* **Brano scelto**:
# Ci si lava o lavano le mani?



## m.mete

Appurato che:
si impersonale + oggetto diretto singolare = verbo alla 3a persona singolare

Si beve il vino

si impersonale + oggetto diretto plurare = verbo alla 3a persona plurale

Si bevono le birre

E che si impersonale + verbo riflessivo = ci si + 1a persona plurare
Ci si alza, ci si sveglia, etc.

Cosa succede nel caso del verbo riflessivo + oggetto diretto plurale? Cioè, ci si lava le mani, o ci si lavano le mani?
A logica, immagino sia più corretto dire ci si lavano, e che l'uso di ci si lava appartenga al registro parlato, o addirittura al colloquiale basso, ma sarei curioso di sapere cosa ne pensate.


----------



## infinite sadness

Io propenderei per "ci si lava le mani", essendo le mani complemento oggetto e ritenendo che il verbo si concorda con il soggetto e non con l'oggetto.


----------



## Oluja

infinite sadness said:


> Io propenderei per "ci si lava le mani", essendo le mani complemento oggetto e ritenendo che il verbo si concorda con il soggetto e non con l'oggetto.


 
Sono d'accordo!

* **Dati**:
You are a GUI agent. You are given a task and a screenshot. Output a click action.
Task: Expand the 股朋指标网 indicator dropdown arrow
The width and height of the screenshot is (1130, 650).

* **Esercizi**:
**A.** Trascrivi fedelmente il passo della discussione sul si impersonale compreso tra "si impersonale + oggetto diretto plurare" e "si lavano le mani?", estremi inclusi.
**B.** Stabilisci se le affermazioni seguenti concordano con la discussione sul si impersonale, rispondendo sì o no e citando testualmente le parole decisive.
(i) L'utente infinite sadness preferisce la forma «ci si lavano le mani».
(ii) L'utente m.mete immagina che «ci si lava» appartenga al registro parlato o al colloquiale basso.
(iii) L'utente Oluja si dichiara in disaccordo con infinite sadness.
Il materiale non ha alcun ruolo negli esercizi.

* **Soluzioni complete**:
**A.**
si impersonale + oggetto diretto plurare = verbo alla 3a persona plurale

Si bevono le birre

E che si impersonale + verbo riflessivo = ci si + 1a persona plurare
Ci si alza, ci si sveglia, etc.

Cosa succede nel caso del verbo riflessivo + oggetto diretto plurale? Cioè, ci si lava le mani, o ci si lavano le mani?

**B.**
(i) No: «Io propenderei per "ci si lava le mani"».
(ii) Sì: «l'uso di ci si lava appartenga al registro parlato, o addirittura al colloquiale basso».
(iii) No: «Sono d'accordo!».